By acting early and collectively, leading businesses will be in a position to shape regulation, lower transition costs, and speed up progress through shared advocacy and innovation.
The evidence-based report highlights the meaningful progress that has been made by a pioneering group of companies – representing a fifth of the world’s plastic packaging market – through their backing of the Global Commitment initiative.
Collectively, signatories have avoided 14 million tonnes of virgin plastics, the equivalent of 1.8 trillion plastic bags or saving one barrel of oil every second. They have also tripled their use of recycled content and eliminated billions of problematic packaging items.

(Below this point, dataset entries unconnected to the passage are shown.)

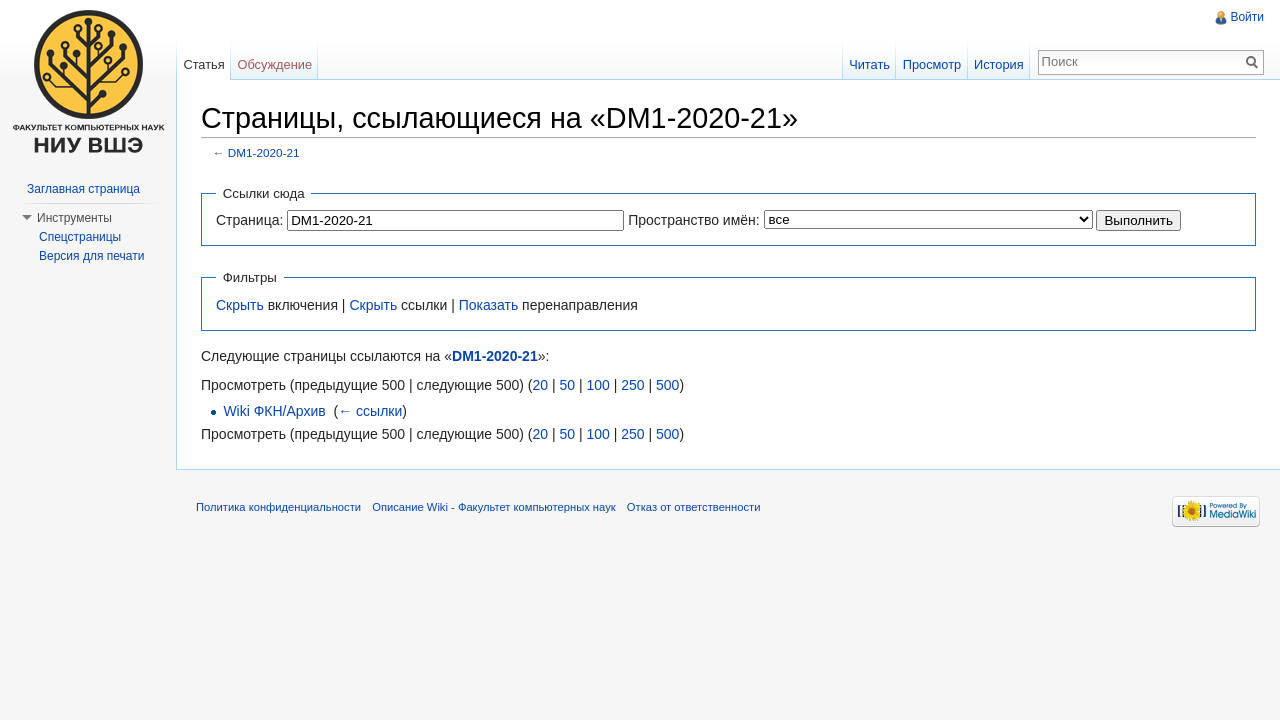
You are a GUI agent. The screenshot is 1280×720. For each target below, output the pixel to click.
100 (597, 385)
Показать (489, 305)
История (999, 64)
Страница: (249, 220)
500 (667, 385)
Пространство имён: (694, 220)
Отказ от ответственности (694, 507)
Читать (869, 64)
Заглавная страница (83, 189)
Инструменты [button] (74, 218)
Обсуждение (274, 64)
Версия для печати (91, 256)
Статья (203, 64)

But the Foundation highlights major challenges that still exist, with 80% of the market yet to step forward, and on average, lagging behind those who have. In addition, even the most ambitious businesses face systemic barriers they cannot overcome alone, such as scaling reuse models, tackling flexible packaging waste, and building effective collection and recycling infrastructure.
Its 2030 Agenda calls for mainstreaming proven solutions, addressing systemic barriers – from scaling reuse and tackling flexible packaging waste to building effective collection and recycling infrastructure – and creating enabling government policy that aligns incentives with circular outcomes.
“Many business leaders ask me what comes next. My answer is simple: don’t wait. The companies that act now can help shape effective policies and make circular solutions the new normal,” said Rob Opsomer, Executive Lead for Plastics and Finance at the Ellen MacArthur Foundation.
“By working together, they’ll cut transition costs and build resilience in a fast-changing world. They can make what once seemed impossible not only possible but ultimately inevitable.”